• TASK DESCRIPTION
Please collect each line in the items below that contains the word "height", copying every such line in full.

• MATERIAL PROVIDED
______________________________
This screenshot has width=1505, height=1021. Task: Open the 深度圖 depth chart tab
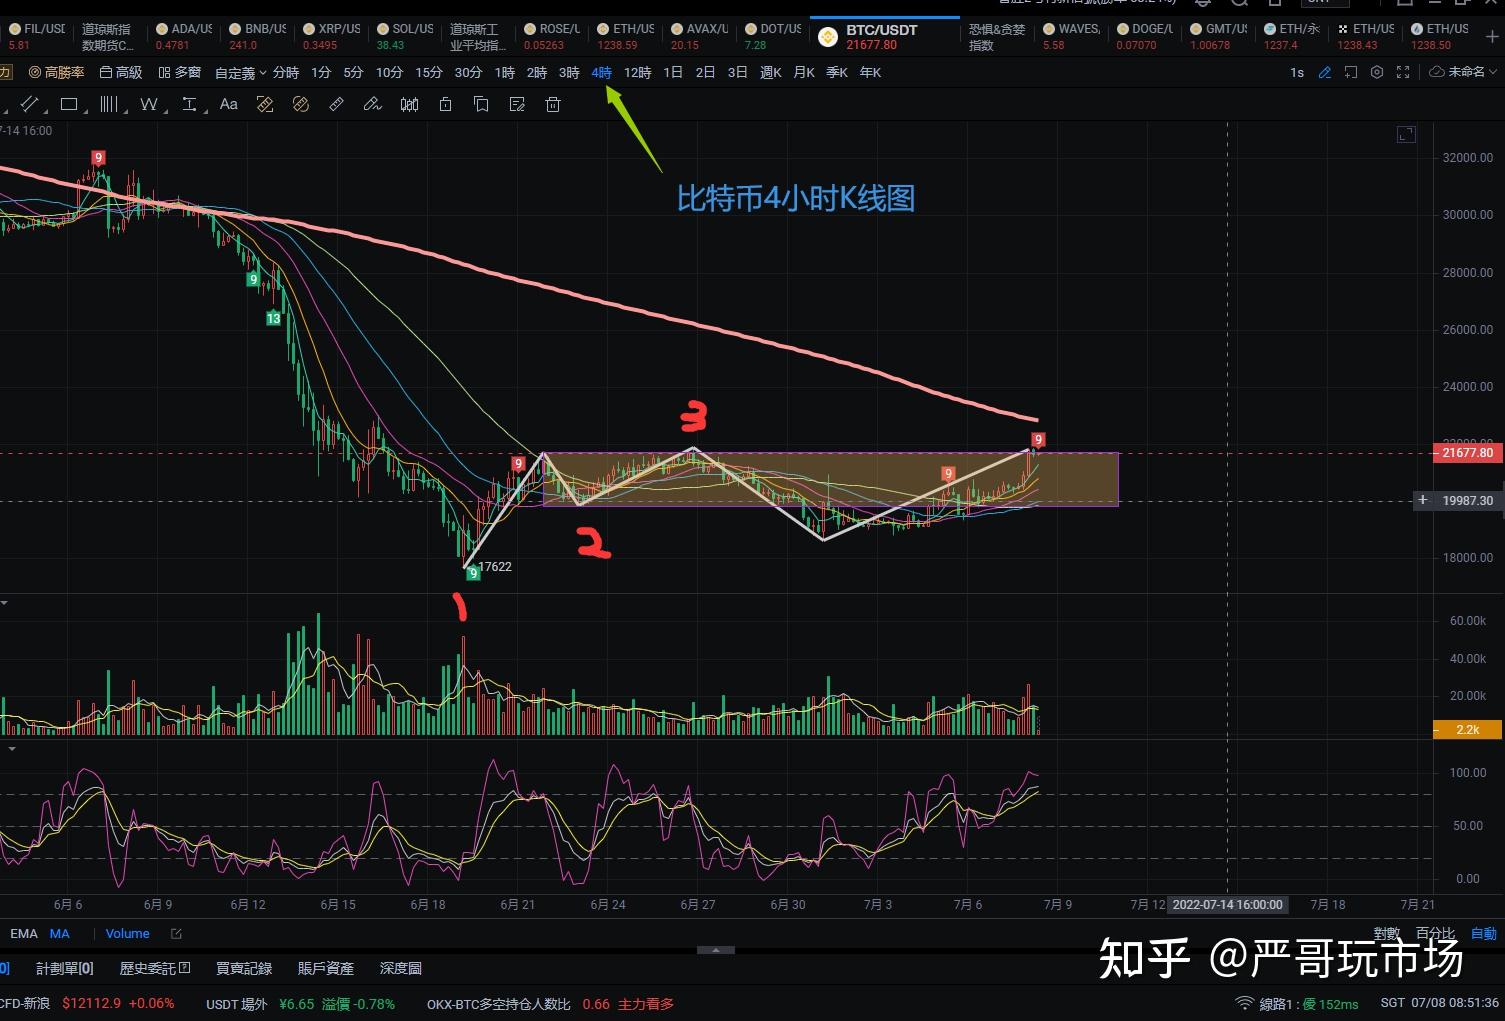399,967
______________________________
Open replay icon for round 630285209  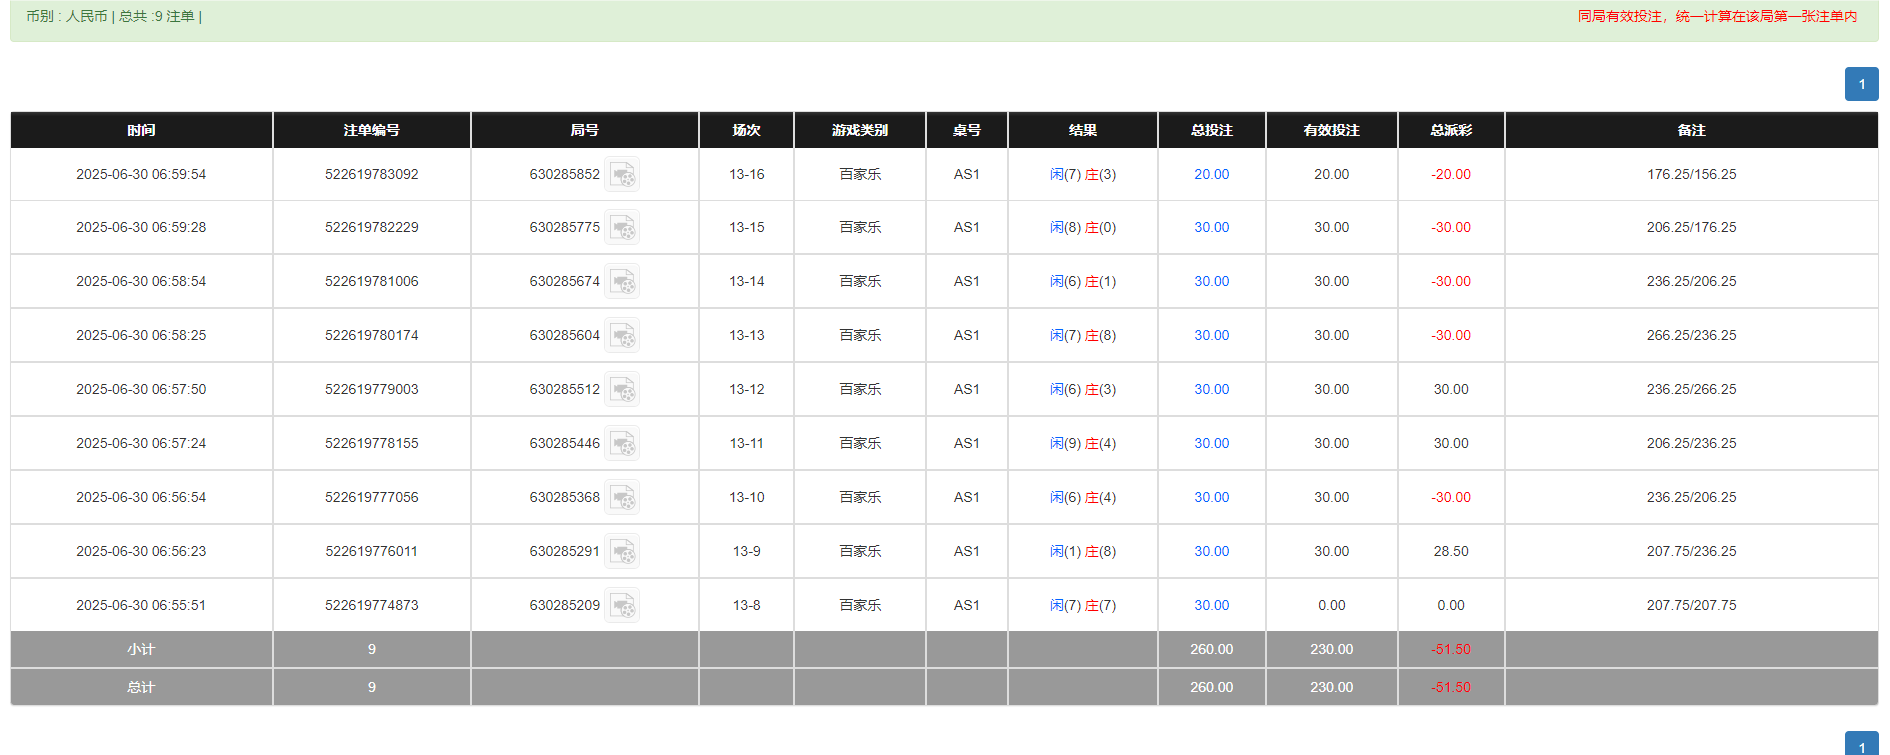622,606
______________________________
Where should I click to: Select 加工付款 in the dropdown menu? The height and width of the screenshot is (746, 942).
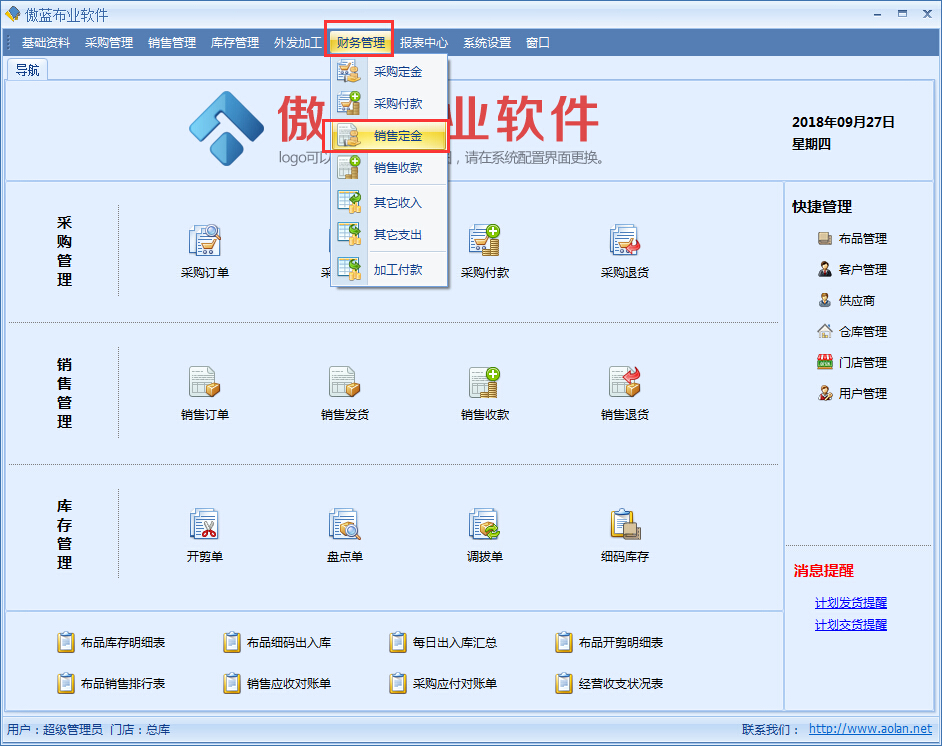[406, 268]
______________________________
• ANSWER TO THIS EXERCISE
This screenshot has width=1505, height=1021. Task: Open the 深度圖 depth chart tab
Where should I click to: Select 加工付款 in the dropdown menu? The height and width of the screenshot is (746, 942).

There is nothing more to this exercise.